Her şeyin imajınız ve statünüz olduğu asil hayat çok acımasız ve sahteydi. Arkadaşlarınızdan veya müttefiklerinizden birinin, başka bir yerde daha iyi bir anlaşma bulduğu anda sizi kurtların önüne attığını görmek nadir değildi. Herkesin bir şey başarmadan önce değerini kanıtlaması gerekiyordu. Robert açıkça babasının izlediği yolu izliyordu.
Topuğunun bir dönüşüyle bu asil insanlardan oluşan konvoyun gittiği yönün tersine yöneldi. Bernir, Roland’ın döndüğünü görünce oldukça şaşırdı. Bir şey unutup unutmadığını kontrol etmekten başka yapacak pek bir şey yoktu. Miğferini zırhına mümkün olduğunca sıkacağından emindi, uzun bir süre orada kalması gerekecekti.
Ertesi gün bir kez daha vedalaşıp buluşma yerine gitti. Şehre gitmekten daha az zaman aldı ve kalabalığın arasından yolunu bulmaya çalışmasına gerek yoktu.
“Güneşi övün.”
Oraya vardığında duyduğu şey buydu. Rahibe Kassia, önceki gün olduğu gibi oradaydı ve oradaki ikinci kişiydi. Roland, güneş kilisesi din adamlarının kendisi gibi bir tür uykuya dayanıklılık becerisine sahip olup olmadığını merak etmeye başladı. Kadın battaniyenin üzerinde oturup çay içtiğine göre bir süredir burada olmalıydı.

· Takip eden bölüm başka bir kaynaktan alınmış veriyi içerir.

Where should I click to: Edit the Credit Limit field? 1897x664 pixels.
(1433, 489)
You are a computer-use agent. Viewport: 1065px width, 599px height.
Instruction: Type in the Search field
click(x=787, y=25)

“Çay içerken hanımların müjdesinden bahsetmek ister misin dostum?”
“Ah, şimdi iyiyim…”
Burası zindanın hemen dışındaydı ve ormandan pek uzakta değildi. Ana yolun yakınındaydılar, böylece sonunda vardıklarında diğer parti üyelerini görebilirlerdi. Roland beklerken o ağaçlardan birine yaslandı.
Silvio gelen üçüncü kişi olurken, erkek ve kız kardeş ikilisi Armand ve Lobelia üçüncü oldu. Korgak daha önce olduğu gibi tam bir saat gecikmişti ama bunun pek önemi yoktu. Soylular acele etmediler ve güneş gökyüzüne ulaşmaya yaklaştığında bile burada değillerdi.
“Lanet olası soylular bizi bekletiyor…”
Armand bir ağaca yumruk atarken Roland ahşabın çatladığını duydu. Saatlerce hiçbir şey yapmadan beklemek zorunda kalmışlardı. Yanlarında büyücü oldukları anlaşılan bazı asil hanımlar da vardı. Buraya acele etmeyeceklerine ve ancak doyurucu bir yemekten sonra geleceklerine inanmak mantıklıydı.
“Umarım bize yarın geri gelmemizi söylemezler…”
Lobelia esnerken yorum yaptı.
“Endişelenmeyin, lonca bu görevin ne kadar süreceğine bağlı olarak bize daha fazla para ödeyecek. Sözleşme dün başladı, dolayısıyla tazminat alacağız.”
Silvio çılgın maceracılar grubuna güven vermeye başladı.
“Hav.”
“Burada olduklarını düşünüyorum…”
Agni havladıktan sonra Roland ilan etti. Çok geçmeden atların ve arabaların sesleri herkes tarafından duyulmaya başlandı. Zindana dalma zamanı nihayet geldi. Roland kaskını bir kez daha tamir edeceğinden emindi; asıl görevi göze çarpmamaktı.
“Geçimimizi kazanmanın zamanı geldi!”
Silvio, ilk önce yola çıkarken herkesin hazırlanmasını istedi. Asil tarafın lideriyle bazı şeyleri tartışması gerekiyordu, bundan sonra sıra biraz zindana gelmeye gelmişti.